Notice that ::dtrace only processes in-kernel DTrace data. Data that has been consumed
from the kernel and processed (through dtrace(1M) or other means) will not be
available to be processed with ::dtrace. To assure that the most amount of
data possible is available at the time of failure, use a ring buffer
buffering policy. See Chapter 11, Buffers and Buffering for more information on buffer policies.

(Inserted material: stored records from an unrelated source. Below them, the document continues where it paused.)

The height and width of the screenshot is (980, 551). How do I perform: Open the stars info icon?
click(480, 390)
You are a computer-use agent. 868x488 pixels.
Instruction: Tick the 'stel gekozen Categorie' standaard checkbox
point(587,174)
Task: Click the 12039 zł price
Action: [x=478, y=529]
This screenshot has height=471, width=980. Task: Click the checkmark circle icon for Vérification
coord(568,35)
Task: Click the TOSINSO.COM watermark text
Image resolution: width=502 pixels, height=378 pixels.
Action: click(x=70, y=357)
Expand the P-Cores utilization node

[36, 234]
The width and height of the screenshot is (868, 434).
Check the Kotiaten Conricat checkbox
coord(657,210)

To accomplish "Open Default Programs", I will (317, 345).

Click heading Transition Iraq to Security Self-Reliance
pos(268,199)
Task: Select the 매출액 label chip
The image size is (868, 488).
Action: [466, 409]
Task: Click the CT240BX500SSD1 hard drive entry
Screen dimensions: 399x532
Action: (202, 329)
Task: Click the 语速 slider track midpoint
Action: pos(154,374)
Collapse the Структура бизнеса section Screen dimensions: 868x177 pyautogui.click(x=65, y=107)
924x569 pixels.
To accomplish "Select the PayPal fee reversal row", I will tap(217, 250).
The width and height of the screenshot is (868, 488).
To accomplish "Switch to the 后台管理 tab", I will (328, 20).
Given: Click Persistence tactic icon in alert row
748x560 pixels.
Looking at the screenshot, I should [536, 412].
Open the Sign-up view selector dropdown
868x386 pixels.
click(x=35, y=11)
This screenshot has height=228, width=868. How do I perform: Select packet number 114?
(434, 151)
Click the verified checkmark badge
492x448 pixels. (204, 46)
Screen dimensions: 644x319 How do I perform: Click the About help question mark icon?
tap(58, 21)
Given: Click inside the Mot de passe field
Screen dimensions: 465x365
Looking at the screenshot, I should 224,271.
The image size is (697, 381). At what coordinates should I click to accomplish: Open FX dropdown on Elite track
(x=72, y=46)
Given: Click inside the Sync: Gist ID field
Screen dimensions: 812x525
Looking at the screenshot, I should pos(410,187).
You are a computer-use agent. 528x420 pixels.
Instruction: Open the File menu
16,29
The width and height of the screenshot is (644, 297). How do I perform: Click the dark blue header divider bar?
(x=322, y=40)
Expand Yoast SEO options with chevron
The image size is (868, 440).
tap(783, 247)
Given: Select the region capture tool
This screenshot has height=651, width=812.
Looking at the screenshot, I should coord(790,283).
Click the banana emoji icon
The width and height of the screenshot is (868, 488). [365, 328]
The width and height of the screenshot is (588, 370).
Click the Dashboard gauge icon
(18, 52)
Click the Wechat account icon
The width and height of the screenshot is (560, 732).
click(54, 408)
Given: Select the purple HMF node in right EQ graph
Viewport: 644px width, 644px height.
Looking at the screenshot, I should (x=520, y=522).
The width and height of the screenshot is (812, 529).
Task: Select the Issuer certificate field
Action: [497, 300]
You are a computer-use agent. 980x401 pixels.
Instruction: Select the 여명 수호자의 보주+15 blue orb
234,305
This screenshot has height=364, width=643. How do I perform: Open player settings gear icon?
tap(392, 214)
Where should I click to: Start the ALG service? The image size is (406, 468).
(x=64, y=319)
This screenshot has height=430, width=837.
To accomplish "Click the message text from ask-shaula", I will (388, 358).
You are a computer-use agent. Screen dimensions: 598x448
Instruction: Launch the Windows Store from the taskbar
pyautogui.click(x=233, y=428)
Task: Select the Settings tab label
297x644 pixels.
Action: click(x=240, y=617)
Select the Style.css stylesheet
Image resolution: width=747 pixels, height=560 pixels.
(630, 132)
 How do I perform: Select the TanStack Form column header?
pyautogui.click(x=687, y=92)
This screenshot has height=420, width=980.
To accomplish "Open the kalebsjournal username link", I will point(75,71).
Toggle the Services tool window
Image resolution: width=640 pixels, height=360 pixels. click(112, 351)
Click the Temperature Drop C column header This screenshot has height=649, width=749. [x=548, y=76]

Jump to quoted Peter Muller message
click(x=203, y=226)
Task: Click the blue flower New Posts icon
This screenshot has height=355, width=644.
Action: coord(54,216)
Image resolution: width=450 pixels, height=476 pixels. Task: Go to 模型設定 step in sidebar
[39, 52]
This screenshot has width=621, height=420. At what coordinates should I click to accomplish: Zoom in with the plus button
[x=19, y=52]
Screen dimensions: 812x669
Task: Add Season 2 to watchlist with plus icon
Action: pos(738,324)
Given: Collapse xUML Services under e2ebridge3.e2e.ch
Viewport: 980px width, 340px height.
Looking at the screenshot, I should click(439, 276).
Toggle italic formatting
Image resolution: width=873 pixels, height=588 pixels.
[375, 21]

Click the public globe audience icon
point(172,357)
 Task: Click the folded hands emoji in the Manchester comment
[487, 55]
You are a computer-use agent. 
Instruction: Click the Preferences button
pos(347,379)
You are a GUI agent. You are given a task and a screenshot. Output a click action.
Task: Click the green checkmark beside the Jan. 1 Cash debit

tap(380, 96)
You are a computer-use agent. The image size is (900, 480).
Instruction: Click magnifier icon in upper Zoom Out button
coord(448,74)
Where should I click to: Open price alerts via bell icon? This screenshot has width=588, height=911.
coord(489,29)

The following example creates a very small (16K) ring buffer and records all
system calls and the process making them:
# dtrace -P syscall'{trace(curpsinfo->pr_psargs)}' -b 16k -x bufpolicy=ring
dtrace: description 'syscall:::entry' matched 214 probesLooking at a crash dump taken when the above command was running
results in output similar to the following example:
> ::dtrace_state
ADDR MINOR PROC NAME FILE
cdccd400 3 d15e80a0 dtrace ced065f0
> cdccd400::dtrace
CPU ID FUNCTION:NAME
0 139 getmsg:return mibiisa -r -p 25216
0 138 getmsg:entry mibiisa -r -p 25216
0 139 getmsg:return mibiisa -r -p 25216
0 138 getmsg:entry mibiisa -r -p 25216
0 139 getmsg:return mibiisa -r -p 25216
0 138 getmsg:entry mibiisa -r -p 25216
0 139 getmsg:return mibiisa -r -p 25216
0 138 getmsg:entry mibiisa -r -p 25216
0 139 getmsg:return mibiisa -r -p 25216
0 138 getmsg:entry mibiisa -r -p 25216
0 17 close:return mibiisa -r -p 25216
...
0 96 ioctl:entry mibiisa -r -p 25216
0 97 ioctl:return mibiisa -r -p 25216
0 96 ioctl:entry mibiisa -r -p 25216
0 97 ioctl:return mibiisa -r -p 25216
0 96 ioctl:entry mibiisa -r -p 25216
0 97 ioctl:return mibiisa -r -p 25216
0 96 ioctl:entry mibiisa -r -p 25216
0 97 ioctl:return mibiisa -r -p 25216
0 16 close:entry mibiisa -r -p 25216
0 17 close:return mibiisa -r -p 25216
0 124 lwp_park:entry mibiisa -r -p 25216
1 68 access:entry mdb -kw
1 69 access:return mdb -kw
1 202 xstat:entry mdb -kw
1 203 xstat:return mdb -kw
1 14 open:entry mdb -kw
1 15 open:return mdb -kw
1 206 fxstat:entry mdb -kw
1 207 fxstat:return mdb -kw
1 186 mmap:entry mdb -kw
...
1 13 write:return mdb -kw
1 10 read:entry mdb -kw
1 11 read:return mdb -kw
1 12 write:entry mdb -kw
1 13 write:return mdb -kw
1 96 ioctl:entry mdb -kw
1 97 ioctl:return mdb -kw
1 364 pread64:entry mdb -kw
1 365 pread64:return mdb -kw
1 366 pwrite64:entry mdb -kw
1 367 pwrite64:return mdb -kw
1 364 pread64:entry mdb -kw
1 365 pread64:return mdb -kw
1 38 brk:entry mdb -kw
1 39 brk:return mdb -kw
>Note that CPU 1's youngest records include a series of write(2) system
calls by an mdb -kw process. This result is likely related to the
reason for the system failure because a user can modify running kernel data
or text with mdb(1) when run with the -k and -w options.
In this case, the DTrace data provides at least an interesting avenue of
investigation, if not the root cause of the failure.